I was born in 1966 when Uranus and Pluto were barely a degree apart in Virgo, sitting right across the sky from Chiron in Pisces. The exact coordinates of these planets in my chart are as follows: Pluto at 18° 24″ Virgo, Uranus at 19° 34″ Virgo, and Chiron at 18° 38″ Pisces.
Many of the kids of my generation share this configuration. For about six months, from late 1965 to early 1966, these outer planets remained close enough together to make this a significant generational aspect.
What’s interesting is that Neptune, which is currently in Pisces, is about to move onto the same axis in March. Its retrograde cycle later in the year means that it will be forming oppositions with Uranus and Pluto, and conjunctions with Chiron over and over again throughout 2020 and early 2021.

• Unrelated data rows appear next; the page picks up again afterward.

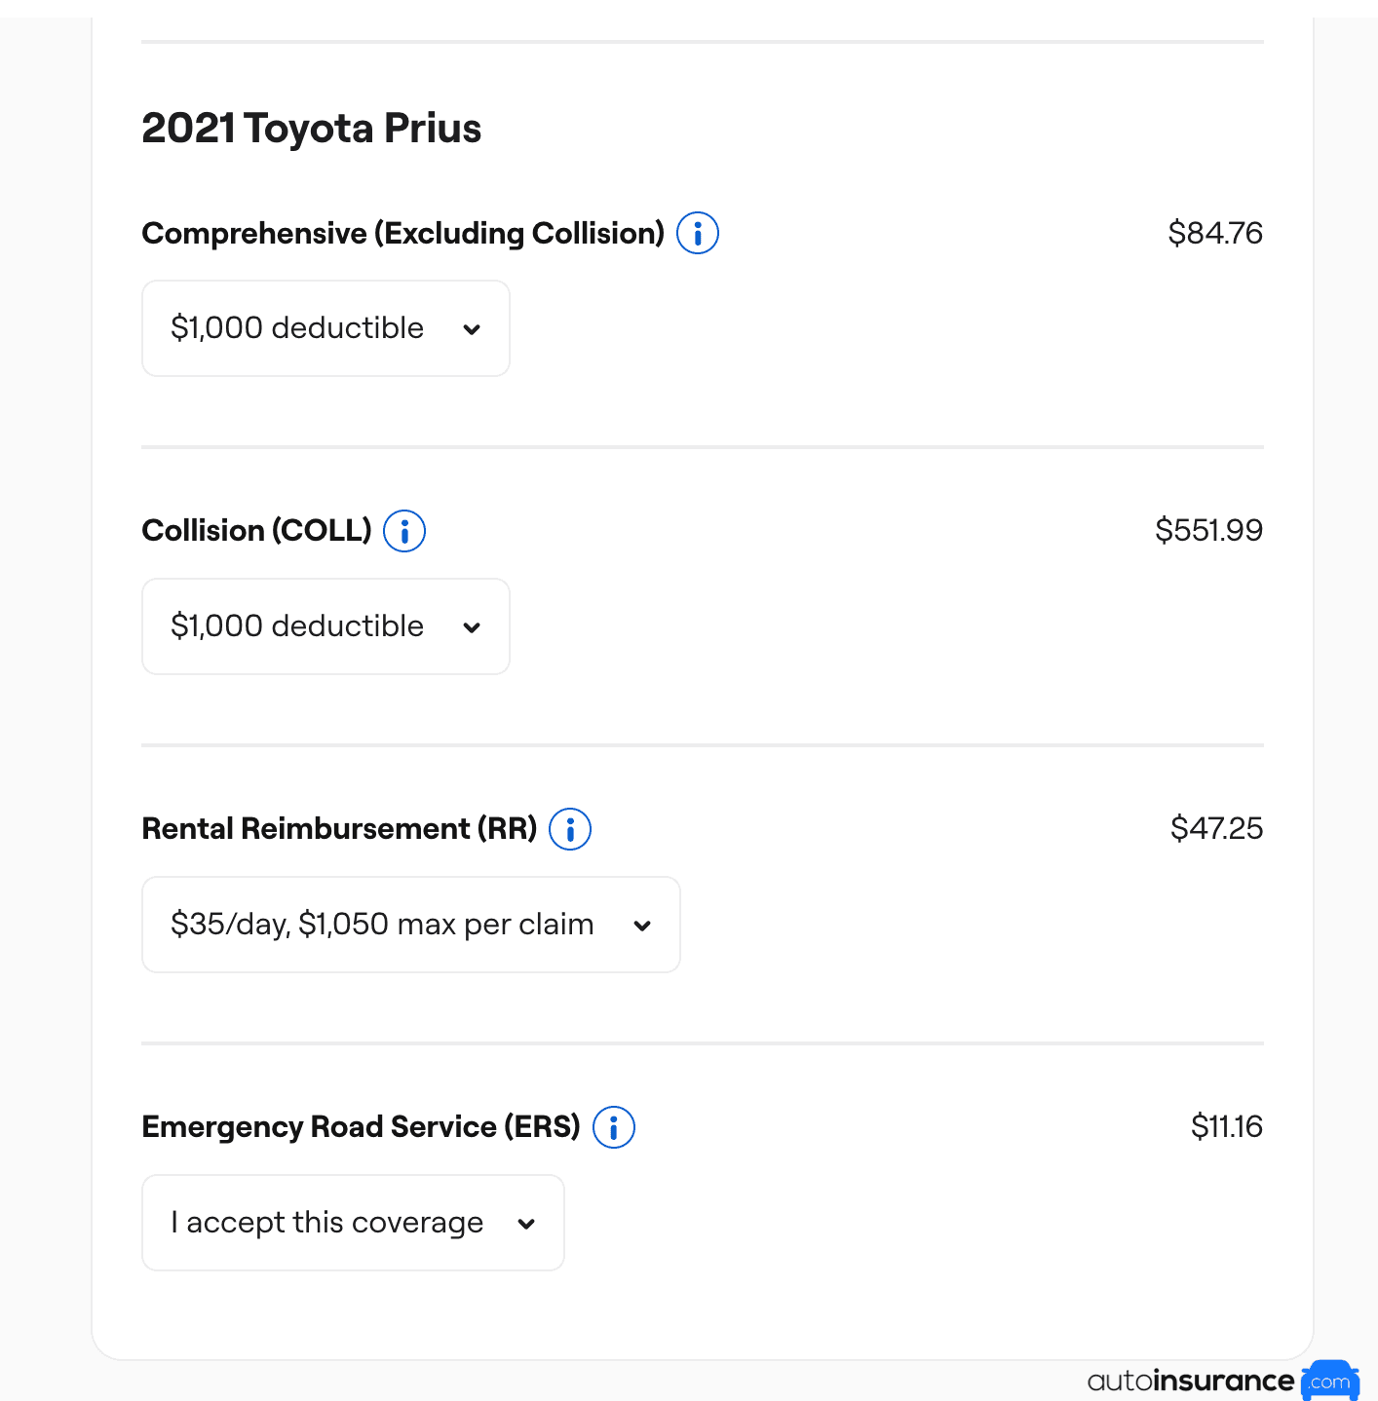Click Collision (COLL) label text
Screen dimensions: 1378x1401
pos(256,531)
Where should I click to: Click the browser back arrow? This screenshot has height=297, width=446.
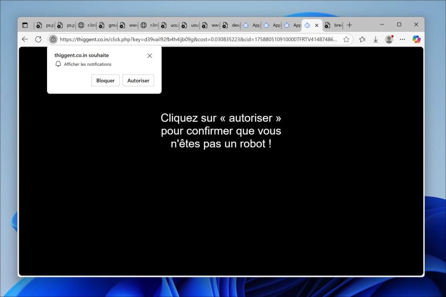tap(25, 39)
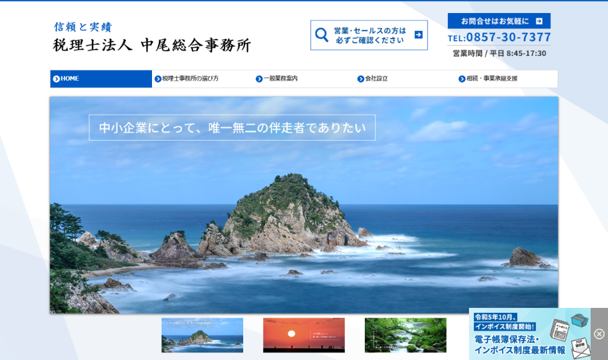
Task: Go to 税理士事務所の選び方 menu item
Action: pos(190,79)
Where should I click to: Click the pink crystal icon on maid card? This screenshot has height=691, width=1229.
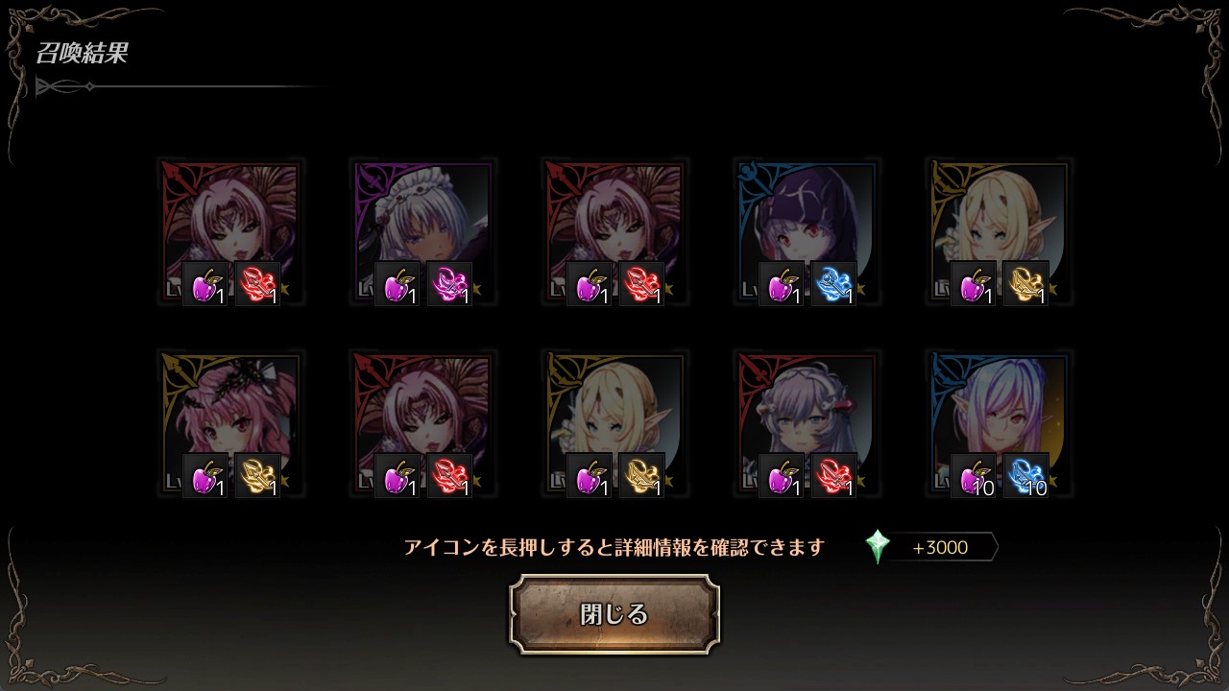point(449,283)
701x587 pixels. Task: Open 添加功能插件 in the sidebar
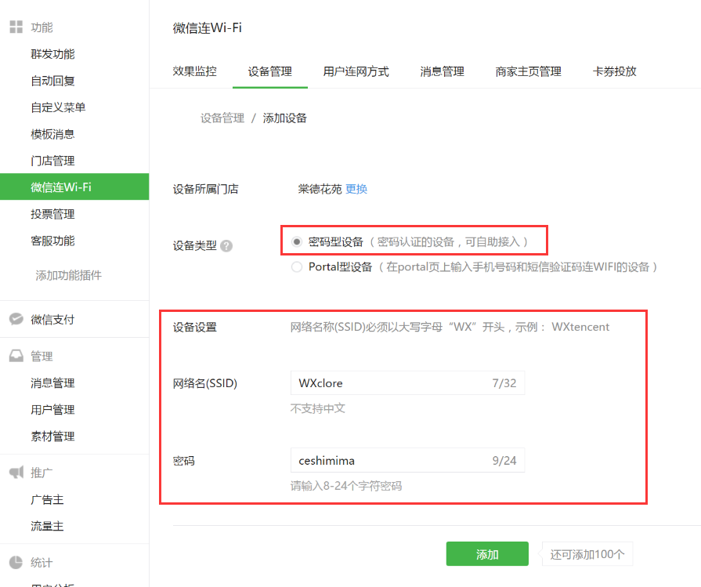coord(68,275)
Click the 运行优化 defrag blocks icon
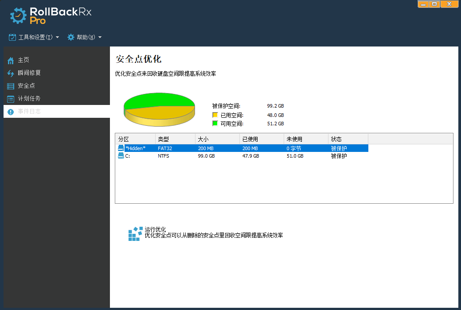Viewport: 461px width, 310px height. tap(135, 234)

I’m very interested to see how this major transit is going to affect my generation. There are three distinct aspects formed in my own chart in March and April, and I’m going to investigate them in the order they occur: transiting Neptune opposite Pluto, transiting Neptune conjunct Chiron, and transiting Neptune opposite Uranus. Because of the slow-moving nature of these planets and their lengthy retrograde cycles, some of the people born in the months surrounding my own birthday will experience these aspects in a different order (including the subsequent retrograde passes of Neptune).
Anyway, this is a big job, so I’m going myself a few days to get through it. I usually don’t post long-winded lectures on astrology, but not a lot of people are talking about this because there are some major planetary aspects occurring right now that have captured the attention of the astrology community. Saturn’s conjunction with Pluto has been a big talking point in 2020. When Saturn returns to the same point in almost three decades from now, I hope that people born during this aspect will stop and consider how their shared Saturn/Pluto return is affecting their kind. Sometimes we forget that these aspects are the things that make us distinct from other generations.